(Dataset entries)
———

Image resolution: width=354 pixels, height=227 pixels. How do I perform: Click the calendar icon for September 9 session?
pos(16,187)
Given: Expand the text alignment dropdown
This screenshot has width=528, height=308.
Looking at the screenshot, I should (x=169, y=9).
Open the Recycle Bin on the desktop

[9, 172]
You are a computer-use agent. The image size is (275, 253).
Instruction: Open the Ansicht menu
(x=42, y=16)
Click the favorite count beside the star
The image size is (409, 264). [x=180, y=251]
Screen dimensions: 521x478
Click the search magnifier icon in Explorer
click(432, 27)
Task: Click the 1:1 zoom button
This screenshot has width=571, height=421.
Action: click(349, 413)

———

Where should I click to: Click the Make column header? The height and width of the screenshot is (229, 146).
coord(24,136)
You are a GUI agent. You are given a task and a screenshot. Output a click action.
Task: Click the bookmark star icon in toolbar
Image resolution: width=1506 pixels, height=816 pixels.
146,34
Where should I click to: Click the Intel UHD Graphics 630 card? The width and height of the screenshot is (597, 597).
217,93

———

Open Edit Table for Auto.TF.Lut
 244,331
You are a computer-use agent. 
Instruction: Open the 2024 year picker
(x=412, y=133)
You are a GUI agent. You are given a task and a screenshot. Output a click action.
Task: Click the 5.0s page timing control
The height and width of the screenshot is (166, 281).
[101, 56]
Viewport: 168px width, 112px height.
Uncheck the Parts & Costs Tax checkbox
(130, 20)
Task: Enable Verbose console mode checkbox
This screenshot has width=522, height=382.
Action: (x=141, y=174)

———

● Exercise aim
Your answer should be the lines above, from the line containing "Image resolution: width=354" up to and including the line containing "Screen dimensions: 521x478", reproduced exactly and with nothing else.

● Result below
Image resolution: width=354 pixels, height=227 pixels. How do I perform: Click the calendar icon for September 9 session?
pos(16,187)
Given: Expand the text alignment dropdown
This screenshot has width=528, height=308.
Looking at the screenshot, I should (x=169, y=9).
Open the Recycle Bin on the desktop

[9, 172]
You are a computer-use agent. The image size is (275, 253).
Instruction: Open the Ansicht menu
(x=42, y=16)
Click the favorite count beside the star
The image size is (409, 264). [x=180, y=251]
Screen dimensions: 521x478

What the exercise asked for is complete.